# Estimating Wind Speed and Direction From a Doppler Wind Image

A Doppler wind image from the Buckland Park Doppler radar in Adelaide is shown below.

Figure 1. Doppler wind image from Buckland Park radar.

Note that the data is patchy - for example, in the northeast corner of the image (around Florieton, Burra and Farrell Flat) there is no Doppler wind data - the shades of brown shown there are the normal topographic shades of the background map. Similarly in the northwest of the image (west of Port Broughton), the grey shades are just the sea surface from the background map. This image actually has a good coverage of Doppler data. On fine weather days, the Doppler data will be much sparser and limited to areas close to the radar. Click here for a larger image

One easily recognisable feature on the image is the zero isodop. It has been highlighted with a pink line in the following image. Click here for a larger image

Figure 2. Doppler wind image with the zero isodop highlighted.

Having identified the zero isodop, we can readily apply the Zero Isodop Method to estimate the wind direction at any point along it.

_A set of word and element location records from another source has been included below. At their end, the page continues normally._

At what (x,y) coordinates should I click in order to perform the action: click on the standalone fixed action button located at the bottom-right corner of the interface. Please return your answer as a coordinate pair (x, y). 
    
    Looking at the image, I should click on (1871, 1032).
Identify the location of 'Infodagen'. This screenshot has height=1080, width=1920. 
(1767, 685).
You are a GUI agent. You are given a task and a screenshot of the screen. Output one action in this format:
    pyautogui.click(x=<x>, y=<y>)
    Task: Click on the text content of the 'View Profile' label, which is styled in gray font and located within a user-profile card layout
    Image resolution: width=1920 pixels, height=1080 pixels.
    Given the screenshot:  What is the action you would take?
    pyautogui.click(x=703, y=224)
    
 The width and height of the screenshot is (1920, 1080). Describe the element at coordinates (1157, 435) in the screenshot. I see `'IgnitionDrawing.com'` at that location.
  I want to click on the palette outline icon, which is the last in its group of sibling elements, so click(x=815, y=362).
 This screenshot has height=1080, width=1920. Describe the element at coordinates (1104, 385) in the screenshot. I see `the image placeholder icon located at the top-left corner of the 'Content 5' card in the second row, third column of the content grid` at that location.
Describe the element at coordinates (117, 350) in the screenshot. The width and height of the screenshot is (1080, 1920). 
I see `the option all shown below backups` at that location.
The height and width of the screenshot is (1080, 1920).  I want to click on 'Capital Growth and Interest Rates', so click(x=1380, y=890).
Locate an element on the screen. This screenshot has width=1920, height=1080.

In the image below, we've chosen to look at the point about 25 km NNE of the radar. (Note that the "range rings" shown on the image are at range 50 and 100 km from the radar, which is located at the centre of the image.) Click here for a larger image

Figure 3. Doppler wind image illustrating the zero isodop method of estimating wind direction.

The Zero Isodop Method estimates that wind at this point is from the ESE. Looking at the table and graph that show how the height of the radar beam changes with distance from the radar shows that this information refers to a point some 430 metres above radar level.

In the following image we estimate the wind over a point about 80 km NNW of the radar. Click here for a larger image

Figure 4. Estimating the wind direction over a point using the zero isodop method.

Here the wind is blowing from the ENE. The point we are looking at is some 1650 metres above radar level.

The Max/Min Method can also be used to estimate the wind direction. In the image below we've applied it at a range of 60 km and found that the wind to be between E and ESE. Click here for a larger image

Figure 5. Doppler wind image illustrating the max/min method of estimating wind direction.

Comparing the shades of the maximum inbound and outbound regions (contained in the small white boxes) to the palette at the bottom of the image shows that the winds speed is approximately 70 km/h. Looking back to the table or graph in the previous section shows that at a range of 60 km, the radar beam is about 1150 metres above radar level.